Cannon also suggested that emotional responses occur very quickly so that they are simply products of physical states.
When you encounter danger in the environment, you will often feel fear before you begin to experience the physical symptoms associated with fear, such as shaking hands, breathing quickly, and a racing heart.
Cannon first proposed his theory in the 1920s and his work was later expanded by physiologist Philip Bard during the 1930s. According to Cannon-Bard’s theory of emotions , we experience emotions and experience physiological reactions such as sweating, tremors and tension muscle simultaneously.
More specifically, it is suggested that emotions result when the thalamus sends a message to the brain in response to a stimulus, resulting in a physiological reaction. At the same time, the brain also receives signals that trigger the emotional experience.
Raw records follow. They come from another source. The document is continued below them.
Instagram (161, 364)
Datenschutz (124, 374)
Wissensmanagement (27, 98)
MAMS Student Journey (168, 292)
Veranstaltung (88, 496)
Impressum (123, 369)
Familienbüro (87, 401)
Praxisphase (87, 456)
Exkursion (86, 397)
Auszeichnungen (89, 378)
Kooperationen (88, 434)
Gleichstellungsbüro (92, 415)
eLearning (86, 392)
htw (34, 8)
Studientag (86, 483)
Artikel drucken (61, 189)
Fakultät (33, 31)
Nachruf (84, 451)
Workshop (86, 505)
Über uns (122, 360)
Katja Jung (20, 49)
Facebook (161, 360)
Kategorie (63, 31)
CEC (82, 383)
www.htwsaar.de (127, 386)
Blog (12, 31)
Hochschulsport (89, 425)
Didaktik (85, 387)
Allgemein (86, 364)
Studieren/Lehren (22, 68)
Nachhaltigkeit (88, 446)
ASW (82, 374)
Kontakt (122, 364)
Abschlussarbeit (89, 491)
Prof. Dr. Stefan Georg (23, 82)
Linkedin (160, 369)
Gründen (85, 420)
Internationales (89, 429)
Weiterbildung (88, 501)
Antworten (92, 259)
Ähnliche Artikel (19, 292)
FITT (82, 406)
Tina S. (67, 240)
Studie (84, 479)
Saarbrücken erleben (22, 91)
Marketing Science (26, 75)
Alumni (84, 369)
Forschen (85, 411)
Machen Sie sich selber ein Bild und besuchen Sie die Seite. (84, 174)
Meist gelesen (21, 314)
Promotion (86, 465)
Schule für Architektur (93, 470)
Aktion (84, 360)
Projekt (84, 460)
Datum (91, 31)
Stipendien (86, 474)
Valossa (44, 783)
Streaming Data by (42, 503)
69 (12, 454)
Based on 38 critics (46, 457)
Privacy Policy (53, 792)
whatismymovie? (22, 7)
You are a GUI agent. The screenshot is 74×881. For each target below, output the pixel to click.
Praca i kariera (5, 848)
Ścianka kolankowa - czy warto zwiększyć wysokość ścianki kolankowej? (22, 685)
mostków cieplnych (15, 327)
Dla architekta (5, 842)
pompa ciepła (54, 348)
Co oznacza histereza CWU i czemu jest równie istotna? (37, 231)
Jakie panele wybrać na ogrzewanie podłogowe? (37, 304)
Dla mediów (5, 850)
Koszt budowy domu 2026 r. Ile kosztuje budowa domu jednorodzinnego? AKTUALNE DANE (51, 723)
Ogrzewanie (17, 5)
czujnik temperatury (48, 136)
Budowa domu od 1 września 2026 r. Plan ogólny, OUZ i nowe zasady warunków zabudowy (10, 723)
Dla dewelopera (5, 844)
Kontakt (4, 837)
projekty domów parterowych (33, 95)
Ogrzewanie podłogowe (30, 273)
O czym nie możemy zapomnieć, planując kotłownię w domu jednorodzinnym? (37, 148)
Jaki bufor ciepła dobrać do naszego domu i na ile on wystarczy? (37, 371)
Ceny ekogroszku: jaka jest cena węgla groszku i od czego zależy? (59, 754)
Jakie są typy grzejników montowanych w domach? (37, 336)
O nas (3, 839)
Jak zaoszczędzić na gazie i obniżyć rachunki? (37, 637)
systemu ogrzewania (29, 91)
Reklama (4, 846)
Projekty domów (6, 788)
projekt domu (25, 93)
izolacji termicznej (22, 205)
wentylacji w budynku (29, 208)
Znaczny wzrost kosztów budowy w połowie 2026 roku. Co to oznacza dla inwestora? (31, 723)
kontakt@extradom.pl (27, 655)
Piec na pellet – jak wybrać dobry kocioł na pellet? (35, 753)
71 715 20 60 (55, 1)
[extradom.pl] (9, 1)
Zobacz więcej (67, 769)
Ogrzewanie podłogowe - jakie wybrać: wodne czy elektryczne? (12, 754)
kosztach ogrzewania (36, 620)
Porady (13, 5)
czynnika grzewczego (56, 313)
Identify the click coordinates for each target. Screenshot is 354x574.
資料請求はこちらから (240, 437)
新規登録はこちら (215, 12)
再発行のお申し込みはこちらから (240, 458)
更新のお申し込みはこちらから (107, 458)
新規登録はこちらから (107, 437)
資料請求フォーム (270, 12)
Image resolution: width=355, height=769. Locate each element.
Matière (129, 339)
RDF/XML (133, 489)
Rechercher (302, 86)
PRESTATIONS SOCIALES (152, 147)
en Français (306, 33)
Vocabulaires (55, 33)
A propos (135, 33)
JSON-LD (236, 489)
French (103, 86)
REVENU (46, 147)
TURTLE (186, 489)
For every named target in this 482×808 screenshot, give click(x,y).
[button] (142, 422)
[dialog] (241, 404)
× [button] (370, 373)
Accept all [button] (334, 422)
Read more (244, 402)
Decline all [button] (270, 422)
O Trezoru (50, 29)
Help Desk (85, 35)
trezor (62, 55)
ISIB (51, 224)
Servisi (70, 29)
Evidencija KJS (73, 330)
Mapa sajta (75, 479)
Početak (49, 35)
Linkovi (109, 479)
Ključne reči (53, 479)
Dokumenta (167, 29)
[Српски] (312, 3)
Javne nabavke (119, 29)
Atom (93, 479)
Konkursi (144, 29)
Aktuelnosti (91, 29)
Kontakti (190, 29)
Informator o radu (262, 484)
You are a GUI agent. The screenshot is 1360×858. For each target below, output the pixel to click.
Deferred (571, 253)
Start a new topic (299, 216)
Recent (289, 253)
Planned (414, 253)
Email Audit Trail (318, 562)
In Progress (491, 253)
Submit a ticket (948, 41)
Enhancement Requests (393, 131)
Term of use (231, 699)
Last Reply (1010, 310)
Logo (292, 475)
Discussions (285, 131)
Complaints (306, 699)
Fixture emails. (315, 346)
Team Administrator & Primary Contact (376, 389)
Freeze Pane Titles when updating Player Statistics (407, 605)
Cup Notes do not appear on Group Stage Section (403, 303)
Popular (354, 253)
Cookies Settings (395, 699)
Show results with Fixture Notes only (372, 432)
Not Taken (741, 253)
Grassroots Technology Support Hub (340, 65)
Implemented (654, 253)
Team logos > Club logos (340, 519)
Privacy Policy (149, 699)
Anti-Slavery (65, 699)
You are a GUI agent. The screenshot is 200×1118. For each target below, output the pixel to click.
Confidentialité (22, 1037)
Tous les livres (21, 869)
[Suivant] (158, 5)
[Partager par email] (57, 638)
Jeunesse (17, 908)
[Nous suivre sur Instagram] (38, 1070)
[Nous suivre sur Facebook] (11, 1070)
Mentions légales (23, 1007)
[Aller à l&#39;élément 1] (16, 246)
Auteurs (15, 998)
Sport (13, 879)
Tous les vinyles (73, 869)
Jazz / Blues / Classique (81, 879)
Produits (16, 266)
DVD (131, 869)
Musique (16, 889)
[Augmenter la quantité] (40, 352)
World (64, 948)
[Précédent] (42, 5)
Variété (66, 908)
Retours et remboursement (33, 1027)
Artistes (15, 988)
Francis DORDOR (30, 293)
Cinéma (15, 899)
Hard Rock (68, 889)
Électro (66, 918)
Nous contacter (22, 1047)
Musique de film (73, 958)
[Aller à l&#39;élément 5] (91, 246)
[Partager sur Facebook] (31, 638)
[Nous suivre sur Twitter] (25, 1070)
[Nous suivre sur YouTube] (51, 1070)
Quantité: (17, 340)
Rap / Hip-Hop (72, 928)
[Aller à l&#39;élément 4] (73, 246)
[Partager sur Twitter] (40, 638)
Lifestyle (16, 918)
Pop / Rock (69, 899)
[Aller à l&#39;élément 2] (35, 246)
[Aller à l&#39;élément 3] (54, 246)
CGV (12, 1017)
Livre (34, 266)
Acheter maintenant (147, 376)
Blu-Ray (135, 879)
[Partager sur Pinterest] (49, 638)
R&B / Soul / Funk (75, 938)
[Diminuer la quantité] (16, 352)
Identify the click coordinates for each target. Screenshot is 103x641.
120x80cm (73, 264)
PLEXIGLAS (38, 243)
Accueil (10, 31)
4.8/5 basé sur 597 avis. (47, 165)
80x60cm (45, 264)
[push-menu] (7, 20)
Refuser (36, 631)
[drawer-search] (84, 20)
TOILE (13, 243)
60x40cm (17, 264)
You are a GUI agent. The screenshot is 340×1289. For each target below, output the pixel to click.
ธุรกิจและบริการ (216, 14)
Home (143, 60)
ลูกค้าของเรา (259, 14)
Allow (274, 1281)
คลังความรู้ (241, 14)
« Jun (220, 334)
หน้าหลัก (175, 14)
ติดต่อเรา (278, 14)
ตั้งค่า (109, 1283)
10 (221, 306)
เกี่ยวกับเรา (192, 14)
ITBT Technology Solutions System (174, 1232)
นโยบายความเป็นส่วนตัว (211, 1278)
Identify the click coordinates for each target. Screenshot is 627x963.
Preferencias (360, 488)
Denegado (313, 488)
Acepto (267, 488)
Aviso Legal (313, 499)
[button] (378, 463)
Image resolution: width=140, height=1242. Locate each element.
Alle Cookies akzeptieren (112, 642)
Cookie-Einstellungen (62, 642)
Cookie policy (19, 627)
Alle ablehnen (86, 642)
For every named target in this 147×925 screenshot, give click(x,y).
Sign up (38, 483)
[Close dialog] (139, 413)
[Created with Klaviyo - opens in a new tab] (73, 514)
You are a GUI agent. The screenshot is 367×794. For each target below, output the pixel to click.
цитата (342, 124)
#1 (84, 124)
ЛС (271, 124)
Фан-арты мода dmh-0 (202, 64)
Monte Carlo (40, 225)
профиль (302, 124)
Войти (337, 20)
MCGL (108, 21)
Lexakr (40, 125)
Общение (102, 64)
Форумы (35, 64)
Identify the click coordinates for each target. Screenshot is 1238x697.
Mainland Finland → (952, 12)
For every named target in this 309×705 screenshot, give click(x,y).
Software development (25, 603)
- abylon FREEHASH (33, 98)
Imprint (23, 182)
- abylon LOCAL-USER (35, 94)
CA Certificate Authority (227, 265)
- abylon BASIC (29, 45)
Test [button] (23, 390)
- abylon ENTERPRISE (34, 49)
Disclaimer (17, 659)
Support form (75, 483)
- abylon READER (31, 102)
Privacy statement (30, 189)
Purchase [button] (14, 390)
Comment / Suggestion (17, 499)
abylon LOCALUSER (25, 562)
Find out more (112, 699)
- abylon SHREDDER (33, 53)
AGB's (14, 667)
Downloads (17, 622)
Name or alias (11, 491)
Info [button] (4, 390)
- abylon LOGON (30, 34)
Cannon and Bard’s theory suggests that the physical and psychological experience of emotion happens at the same time and not that one causes the other.
4. Schachter-Singer’s theory of emotions (Theory of two factors of emotion)
Also known as the theory of the two factors of emotion , the theory of Schachter-Singer of emotions is an example of a cognitive theory of emotion. This theory suggests that physiological arousal occurs first, and then the individual must identify the reason for that arousal in order to experience and label it as an emotion. A stimulus leads to a physiological response that is then cognitively interpreted and labeled, which results in an emotion.
Schachter and Singer’s theory has some of James-Lange’s theory and Cannon-Bard’s theory of emotion. Like the James-Lange theory, the Schachter-Singer theory proposes that people infer emotions based on physiological responses. The critical factor is the situation and the cognitive interpretation that people use to label that emotion.
Like the Cannon-Bard theory, the Schachter-Singer theory also suggests that similar physiological responses can produce varying emotions. For example, if you experience a racing heart and sweat on the palms of your hands during an important math test, you will likely identify the emotion as anxiety. If you have the same physical responses in an encounter with your significant other, you can interpret those responses as love, affection or excitement.
5. Theory of cognitive assessment
According to theories of emotion assessment, thinking must occur before experiencing emotion. Richard Lazarus was a pioneer in this area of emotion, and this theory is often referred to as Lazarus’s theory of emotions or Lazarus’s cognitive theory of emotion .
According to this theory, the sequence of events involves a stimulus first, followed by a thought that leads to the simultaneous experience of a physiological response and emotion. For example, if you encounter a bear in the forest, you can immediately start to think that you are in great danger. This then leads to the emotional experience of fear and the physical reactions associated with the fight or flight response.
6. Theory of Emotion of facial feedback
The theory of facial emotion feedback suggests that facial expressions are linked to the experimentation of emotions. Charles Darwin and William James noted earlier that sometimes physiological responses often have a direct impact on emotion, rather than simply being a consequence of emotion. Proponents of this theory suggest that emotions are directly linked to changes in facial muscles. For example, people who are forced to smile pleasantly for a social function will feel better at the event than if they had frowned or had a more neutral facial expression.